FRC Revised UK Corporate Governance Code 2018

Board Leadership and Company Purpose Fact Sheet

To down load a pdf version of this fact sheet please click here.

Green text indicates new requirements

Five Principles

  1. A successful company is led by an effective and entrepreneurial board, whose role is to promote the long-term, sustainable success of the company, generating value for shareholders and contributing to wider society.
  2. The board should establish the company’s purpose, values and strategy, and satisfy itself that these and its culture are aligned. All directors must act with integrity, lead by example and promote the desired culture.
  3. The board should ensure that the necessary resources are in place for the company to meet its objectives and measure performance against them. The board should also establish a framework of prudent and effective controls, which enable risk to be assessed and managed.
  4. In order for the company to meet its responsibilities to shareholders and stakeholders, the board should ensure effective engagement with, and encourage participation from, these parties.
  5. The board should ensure that workforce policies and practices are consistent with the company’s values and support its long-term, sustainable success.  The workforce should be able to raise any matters of concern.

Eight Provisions

  1. The board should assess the basis on which the company generates and preserves value over the long-term.  It should describe in the annual report how opportunities and risks to the future success of the business have been considered and addressed, the sustainability of its business model and how its governance contributes to the delivery of strategy.
  2. The board should assess and monitor culture. Where it is not satisfied that policy, practices or behaviour throughout the business are aligned with the company’s purpose, values and strategy, it should seek assurance that management has taken corrective action. The annual report should explain the board’s activities and any action taken. In addition, it should include an explanation of the company’s approach to investing in and rewarding its workforce.
  3. In addition to formal general meetings, the chair should seek regular engagement with major shareholders in order to understand their views on governance and performance against the strategy. Committee chairs should seek engagement with shareholders on significant matters related to their areas of responsibility. The chair should ensure that the board as a whole has a clear understanding of the views of shareholders.
  4. When 20% or more of votes have been cast against the board recommendation for a resolution, the company should explain, when announcing voting results, what actions it intends to take to consult shareholders in order to understand the reasons behind the result. An update on the views received from shareholders and actions taken should be published no later than six thereafter. The board should then provide a final summary in the annual report and, if applicable, in the explanatory notes to resolutions at the next shareholder meeting, on what impact the feedback has had on the decisions the board has taken and any actions or resolutions now proposed.
  5. The board should understand the views of the company’s other key stakeholders and describe in the annual report how their interests and the matters set out in section 172 of the Companies Act 2006 have been considered in board discussions and decision making. The board should keep engagement mechanisms under review so that they remain effective. For engagement with the workforce, one or a combination of the following methods should be used: a director appointed from the workforce; a formal workforce advisory panel; a designated non-executive director. If the board has not chosen one or more of these methods, it should explain what alternative arrangements are in place and why it considers that they are effective.
  6. There should be a means for the workforce to raise concerns in confidence and – if they wish – anonymously. The board should routinely review this and the reports arising from its operation. It should ensure that arrangements are in place for the proportionate and independent investigation of such matters and for follow-up action.
  7. The board should take action to identify and manage conflicts of interest, including those resulting from significant shareholdings, and ensure that the influence of 3rd parties does not compromise or override independent judgement.
  8. Where directors have concerns about the operation of the board or the management of the company that cannot be resolved, their concerns should be recorded in the board minutes. On resignation, a non-executive director should provide a written statement to the chair, for circulation to the board, if they have any such concerns. Blue text indicates new requirements

Contexis Commentary

The revised Corporate Governance Code has caused significant comment and a fair amount of anxiety on Listed Company boards.  Without doubt, the new Code significantly extends the governance reporting required of premium listed companies.

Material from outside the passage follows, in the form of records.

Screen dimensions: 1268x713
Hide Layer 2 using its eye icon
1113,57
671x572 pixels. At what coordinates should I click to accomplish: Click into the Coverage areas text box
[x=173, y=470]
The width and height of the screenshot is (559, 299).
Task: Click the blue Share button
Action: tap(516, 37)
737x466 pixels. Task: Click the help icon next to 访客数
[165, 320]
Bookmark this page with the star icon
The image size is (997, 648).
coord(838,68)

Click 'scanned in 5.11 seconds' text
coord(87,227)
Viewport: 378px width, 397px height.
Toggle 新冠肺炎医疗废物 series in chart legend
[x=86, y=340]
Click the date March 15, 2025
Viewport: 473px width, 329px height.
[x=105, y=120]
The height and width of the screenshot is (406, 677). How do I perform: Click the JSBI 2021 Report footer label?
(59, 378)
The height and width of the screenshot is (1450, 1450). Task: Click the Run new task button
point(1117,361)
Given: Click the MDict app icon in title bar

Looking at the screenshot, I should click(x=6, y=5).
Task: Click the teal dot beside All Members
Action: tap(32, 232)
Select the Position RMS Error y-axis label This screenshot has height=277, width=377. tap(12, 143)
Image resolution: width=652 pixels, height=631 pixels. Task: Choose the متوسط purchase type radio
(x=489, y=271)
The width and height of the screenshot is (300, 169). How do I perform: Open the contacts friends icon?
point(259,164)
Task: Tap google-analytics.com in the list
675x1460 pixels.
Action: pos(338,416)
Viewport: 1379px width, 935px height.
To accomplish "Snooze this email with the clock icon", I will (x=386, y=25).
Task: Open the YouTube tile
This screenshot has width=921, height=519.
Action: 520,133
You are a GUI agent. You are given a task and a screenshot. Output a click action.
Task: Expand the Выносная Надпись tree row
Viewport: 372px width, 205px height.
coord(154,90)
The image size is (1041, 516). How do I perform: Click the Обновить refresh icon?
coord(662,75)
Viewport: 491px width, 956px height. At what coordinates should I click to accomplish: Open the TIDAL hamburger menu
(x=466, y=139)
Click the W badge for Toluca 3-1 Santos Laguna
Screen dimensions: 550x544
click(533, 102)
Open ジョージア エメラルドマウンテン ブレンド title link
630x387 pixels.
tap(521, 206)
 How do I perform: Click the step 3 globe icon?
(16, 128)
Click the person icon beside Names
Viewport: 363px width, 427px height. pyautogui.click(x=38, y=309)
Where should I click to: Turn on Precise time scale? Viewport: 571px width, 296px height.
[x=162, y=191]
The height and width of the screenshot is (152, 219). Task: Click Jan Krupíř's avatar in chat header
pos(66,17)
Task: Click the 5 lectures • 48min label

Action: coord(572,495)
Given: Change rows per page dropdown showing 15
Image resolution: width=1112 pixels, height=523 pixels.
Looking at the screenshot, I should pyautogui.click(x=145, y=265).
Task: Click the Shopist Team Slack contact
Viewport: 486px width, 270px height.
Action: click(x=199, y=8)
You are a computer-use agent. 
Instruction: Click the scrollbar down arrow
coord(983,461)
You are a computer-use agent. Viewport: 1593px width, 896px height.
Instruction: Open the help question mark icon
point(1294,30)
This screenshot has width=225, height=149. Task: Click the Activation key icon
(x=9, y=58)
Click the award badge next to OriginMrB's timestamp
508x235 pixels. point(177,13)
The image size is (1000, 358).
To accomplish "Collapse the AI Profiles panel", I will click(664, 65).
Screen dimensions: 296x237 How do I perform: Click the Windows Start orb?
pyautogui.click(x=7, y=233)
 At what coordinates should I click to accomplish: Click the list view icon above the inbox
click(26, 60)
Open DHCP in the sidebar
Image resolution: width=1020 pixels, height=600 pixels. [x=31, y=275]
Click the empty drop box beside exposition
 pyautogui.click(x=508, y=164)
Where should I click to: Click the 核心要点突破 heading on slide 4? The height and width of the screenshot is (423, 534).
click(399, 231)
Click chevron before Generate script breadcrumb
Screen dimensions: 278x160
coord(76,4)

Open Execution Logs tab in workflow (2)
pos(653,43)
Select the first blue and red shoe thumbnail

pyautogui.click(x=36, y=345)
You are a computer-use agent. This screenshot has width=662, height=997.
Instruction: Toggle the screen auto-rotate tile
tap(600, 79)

The requirements for Directors to formally establish the company’s purpose, personally promote culture and ensure that the strategy and culture are aligned break new ground.

As does the requirement to demonstrate an ability to measure performance and explain what arrangements are in place to ensure workforce engagement.  The FRC have made clear that traditional staff engagement surveys are insufficient demonstration of adherence to the Code.

Our work with Cambridge University, Plymouth University and others seeks to solve this problem, without adding significant costs and distraction, by providing a robust set of metrics that reveal how purpose, strategy and values are working, in real time, within the organisation and providing a road map to ensure strategy is aligned with culture and staff are engaged in both.